Required action → Transcribe verbatim the stretch of entries from the line containing "What do you" through the line containing "center [412, 590].", both lines included.

[Records shown Boundary: Start]

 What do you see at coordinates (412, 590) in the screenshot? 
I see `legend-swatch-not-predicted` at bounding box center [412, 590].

[Records shown Boundary: End]
[Records shown Boundary: Start]

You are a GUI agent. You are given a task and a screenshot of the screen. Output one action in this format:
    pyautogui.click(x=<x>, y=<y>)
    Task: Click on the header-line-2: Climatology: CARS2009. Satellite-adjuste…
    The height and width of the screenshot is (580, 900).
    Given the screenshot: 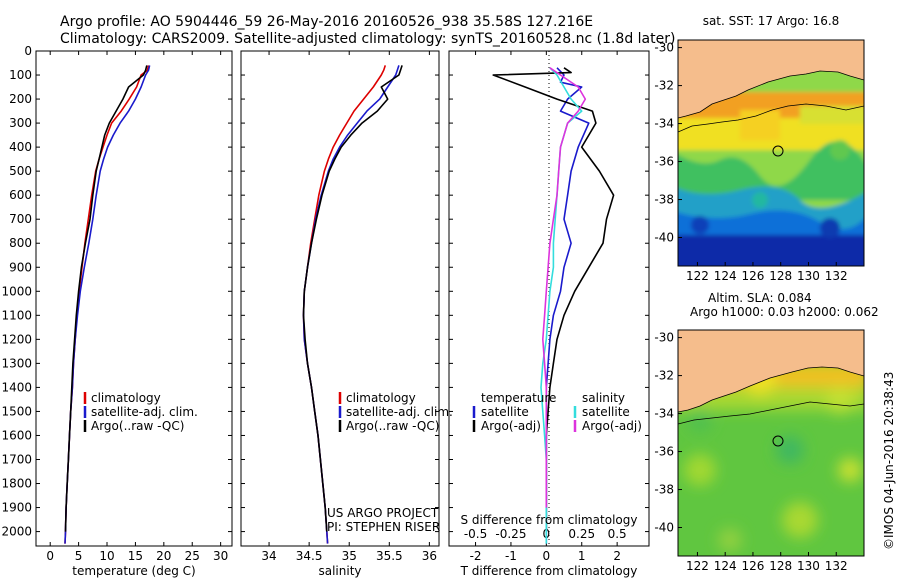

[Records shown Boundary: End]

Task output →
 What do you see at coordinates (412, 590) in the screenshot? 
I see `legend-swatch-not-predicted` at bounding box center [412, 590].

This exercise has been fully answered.